#### [Instructions to follow]
Your answer must be an exact copy of the data below.

[Recorded data]
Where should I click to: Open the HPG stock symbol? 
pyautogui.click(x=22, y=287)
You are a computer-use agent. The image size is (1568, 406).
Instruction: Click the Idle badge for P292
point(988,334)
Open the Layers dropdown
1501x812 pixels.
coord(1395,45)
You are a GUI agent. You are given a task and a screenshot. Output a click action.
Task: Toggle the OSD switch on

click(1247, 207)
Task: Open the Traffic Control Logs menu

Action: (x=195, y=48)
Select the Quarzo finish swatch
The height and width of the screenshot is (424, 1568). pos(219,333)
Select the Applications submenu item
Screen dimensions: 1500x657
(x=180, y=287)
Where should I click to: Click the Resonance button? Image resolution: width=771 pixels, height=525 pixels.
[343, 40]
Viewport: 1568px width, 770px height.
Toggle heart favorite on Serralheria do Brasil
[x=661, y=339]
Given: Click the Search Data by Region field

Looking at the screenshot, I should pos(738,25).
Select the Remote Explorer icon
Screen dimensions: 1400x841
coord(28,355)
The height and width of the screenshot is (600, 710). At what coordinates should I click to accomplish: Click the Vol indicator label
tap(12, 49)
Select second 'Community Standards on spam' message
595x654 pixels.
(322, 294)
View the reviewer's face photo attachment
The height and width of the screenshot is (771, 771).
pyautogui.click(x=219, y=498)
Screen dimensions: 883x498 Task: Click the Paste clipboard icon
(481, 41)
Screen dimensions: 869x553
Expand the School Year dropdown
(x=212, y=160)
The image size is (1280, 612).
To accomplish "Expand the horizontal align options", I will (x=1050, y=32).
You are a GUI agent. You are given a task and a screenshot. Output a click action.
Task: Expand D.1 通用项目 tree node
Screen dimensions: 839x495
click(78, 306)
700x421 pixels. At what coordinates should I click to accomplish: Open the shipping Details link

#### [Written response]
Where should I click to: Open the HPG stock symbol? 
pyautogui.click(x=22, y=287)
You are a computer-use agent. The image size is (1568, 406).
Instruction: Click the Idle badge for P292
point(988,334)
Open the Layers dropdown
1501x812 pixels.
coord(1395,45)
You are a GUI agent. You are given a task and a screenshot. Output a click action.
Task: Toggle the OSD switch on

click(1247, 207)
Task: Open the Traffic Control Logs menu

Action: (x=195, y=48)
Select the Quarzo finish swatch
The height and width of the screenshot is (424, 1568). pos(219,333)
Select the Applications submenu item
Screen dimensions: 1500x657
(x=180, y=287)
Where should I click to: Click the Resonance button? Image resolution: width=771 pixels, height=525 pixels.
[343, 40]
Viewport: 1568px width, 770px height.
Toggle heart favorite on Serralheria do Brasil
[x=661, y=339]
Given: Click the Search Data by Region field

Looking at the screenshot, I should pos(738,25).
Select the Remote Explorer icon
Screen dimensions: 1400x841
coord(28,355)
The height and width of the screenshot is (600, 710). At what coordinates should I click to accomplish: Click the Vol indicator label
tap(12, 49)
Select second 'Community Standards on spam' message
595x654 pixels.
(322, 294)
View the reviewer's face photo attachment
The height and width of the screenshot is (771, 771).
pyautogui.click(x=219, y=498)
Screen dimensions: 883x498 Task: Click the Paste clipboard icon
(481, 41)
Screen dimensions: 869x553
Expand the School Year dropdown
(x=212, y=160)
The image size is (1280, 612).
To accomplish "Expand the horizontal align options", I will (x=1050, y=32).
You are a GUI agent. You are given a task and a screenshot. Output a click action.
Task: Expand D.1 通用项目 tree node
Screen dimensions: 839x495
click(78, 306)
700x421 pixels. At what coordinates should I click to accomplish: Open the shipping Details link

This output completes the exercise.